Любовь – кибитка кочевая — страница 31 из 49

Кузьма смущенно улыбался, молчал. Он сам до сих пор не мог понять, за какие заслуги перед Богом на него свалилось такое счастье. Они жили с Данкой вместе пятый месяц, вместе работали в ресторане, каждый вечер Кузьма стоял за ее спиной с гитарой в руках, каждый раз перед тем, как лечь спать, Данка снимала с него сапоги, каждую ночь они укладывались в одну постель и засыпали вместе – а он все еще не мог понять, не мог привыкнуть. Вот это все – его… Это темное, сумрачное лицо с острым подбородком, тонкими бровями, длинными, черными, никогда не улыбающимися глазами, эти волосы – теплые, вьющиеся, мягкие, эти плечи, руки, грудь – все ему… За что? Кто он, Кузьма Лемехов? Князь, граф, купец первой гильдии? Генерал-губернатор? Император всероссийский? Может, на худой конец, лучший гитарист в Москве? И то получше есть, вон хоть и Митро, и Петька Конаков… Так почему же? Ответа у него не было, и спросить было не у кого. Цыгане бы подняли на смех, Митро эта скороспелая женитьба не понравилась с самого начала, Варька… Вот Варька, пожалуй, могла бы рассказать что-то. Кузьма замечал, как они с Данкой иногда вполголоса разговаривают и моментально замолкают, стоит кому-нибудь приблизиться. Но Варька упорно молчала, а допытываться самому Кузьме было стыдно. Не сознаешься же, что за всю зиму они с женой хорошо если десять слов сказали друг другу. Данка вообще была молчаливой и иногда могла целый вечер просидеть среди цыган, не сказав ни слова, даже на вопросы отвечая коротко, а иногда не отвечая вовсе – если спрашивал кто-нибудь из молодых. Первое время Данку старались растормошить: всем было интересно, откуда взялось такое чудо, в каком таборе она кочевала, за кем была замужем и почему ее родня не приехала даже посмотреть, как ей живется на новом месте. Но новая солистка упрямо отмалчивалась, а Яков Васильев однажды подозвал к себе Варьку, проговорил с ней за закрытыми дверями полчаса и после этого сказал цыганкам:

– Вы от Данки отвяжитесь. Здоровее будете.

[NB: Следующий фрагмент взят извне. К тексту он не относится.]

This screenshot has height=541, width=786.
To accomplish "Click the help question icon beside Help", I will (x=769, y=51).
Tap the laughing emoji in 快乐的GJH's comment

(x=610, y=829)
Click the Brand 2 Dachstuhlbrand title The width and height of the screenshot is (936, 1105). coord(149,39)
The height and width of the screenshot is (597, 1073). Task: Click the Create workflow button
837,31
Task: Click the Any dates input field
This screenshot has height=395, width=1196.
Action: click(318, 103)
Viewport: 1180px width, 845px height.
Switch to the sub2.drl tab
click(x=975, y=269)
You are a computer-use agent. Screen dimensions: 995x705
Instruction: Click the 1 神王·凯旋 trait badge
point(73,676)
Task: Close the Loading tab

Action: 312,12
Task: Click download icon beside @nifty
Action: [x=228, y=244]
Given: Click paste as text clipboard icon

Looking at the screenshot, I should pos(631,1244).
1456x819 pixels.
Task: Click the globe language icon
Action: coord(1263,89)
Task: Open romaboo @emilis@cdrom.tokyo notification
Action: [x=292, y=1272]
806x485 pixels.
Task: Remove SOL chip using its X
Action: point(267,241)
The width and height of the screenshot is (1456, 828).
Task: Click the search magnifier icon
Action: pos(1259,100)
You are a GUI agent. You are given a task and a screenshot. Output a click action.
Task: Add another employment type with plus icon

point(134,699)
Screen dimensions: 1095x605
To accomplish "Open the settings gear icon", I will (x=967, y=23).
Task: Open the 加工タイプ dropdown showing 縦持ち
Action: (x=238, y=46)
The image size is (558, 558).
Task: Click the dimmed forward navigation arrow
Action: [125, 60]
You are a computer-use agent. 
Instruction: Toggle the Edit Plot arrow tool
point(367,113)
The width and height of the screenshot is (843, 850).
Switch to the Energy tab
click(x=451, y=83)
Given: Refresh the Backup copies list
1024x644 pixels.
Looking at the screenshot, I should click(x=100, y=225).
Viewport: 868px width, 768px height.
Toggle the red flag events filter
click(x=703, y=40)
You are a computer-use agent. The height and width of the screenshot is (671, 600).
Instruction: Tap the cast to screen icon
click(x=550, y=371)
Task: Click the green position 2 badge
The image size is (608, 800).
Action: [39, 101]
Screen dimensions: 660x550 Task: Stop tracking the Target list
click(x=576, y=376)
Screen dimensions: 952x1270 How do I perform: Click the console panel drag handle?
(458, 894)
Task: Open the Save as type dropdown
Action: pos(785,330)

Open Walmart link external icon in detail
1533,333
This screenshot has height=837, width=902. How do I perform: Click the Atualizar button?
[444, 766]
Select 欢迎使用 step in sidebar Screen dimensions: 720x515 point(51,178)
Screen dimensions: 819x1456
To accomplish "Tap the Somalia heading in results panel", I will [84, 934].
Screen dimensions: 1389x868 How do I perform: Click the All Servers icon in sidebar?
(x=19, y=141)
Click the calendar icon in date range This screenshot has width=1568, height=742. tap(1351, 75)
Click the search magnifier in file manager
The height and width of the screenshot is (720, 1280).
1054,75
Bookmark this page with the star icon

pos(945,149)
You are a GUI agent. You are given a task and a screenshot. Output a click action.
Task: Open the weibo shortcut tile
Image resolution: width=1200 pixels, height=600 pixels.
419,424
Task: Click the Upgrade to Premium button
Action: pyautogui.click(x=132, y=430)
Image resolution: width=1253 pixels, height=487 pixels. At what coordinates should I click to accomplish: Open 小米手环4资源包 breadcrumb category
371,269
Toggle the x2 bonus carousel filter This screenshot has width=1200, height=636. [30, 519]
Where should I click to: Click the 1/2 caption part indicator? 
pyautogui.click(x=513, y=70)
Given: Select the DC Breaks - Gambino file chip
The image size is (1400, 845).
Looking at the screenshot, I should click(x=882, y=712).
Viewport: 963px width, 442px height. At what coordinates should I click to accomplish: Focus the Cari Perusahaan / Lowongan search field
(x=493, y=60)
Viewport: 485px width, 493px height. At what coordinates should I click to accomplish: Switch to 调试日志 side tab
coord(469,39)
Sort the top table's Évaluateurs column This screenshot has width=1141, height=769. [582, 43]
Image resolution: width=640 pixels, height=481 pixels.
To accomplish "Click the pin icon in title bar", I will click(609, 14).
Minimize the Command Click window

Понемногу всем в самом деле надоело донимать «подколесную» вопросами, и от нее отстали. Кузьма же прекратил это бессмысленное занятие раньше всех – после того как однажды ночью на свой осторожный вопрос о жениной родне услышал мрачное:

– Тебе на что?

– Как «на что»? – опешил он. – Не чужие ведь. Просто так, чтоб знать…

– Много будешь знать – плохо будешь спать. Спи, кстати, давай, ночь-полночь… – Данка повернулась к нему спиной и натянула на плечи одеяло. Кузьма совсем растерялся. Чувствуя, что происходит что-то совсем не вяжущееся с семейной жизнью, понимая, что нельзя это так оставлять, он, тем не менее, не знал, как себя вести. Взрослые цыгане, давшие ему множество полезных рекомендаций по части воспитания жены сразу же после свадьбы, советовали:

– Как начнет кочевряжиться – сейчас бей! Сразу же! Не сильно, боже упаси, меток не оставляй, но чтоб характер почуяла! Баба – она всегда дура, ей понимание надо иметь! Сразу в шоры не возьмешь – потом всю жизнь мучиться будешь!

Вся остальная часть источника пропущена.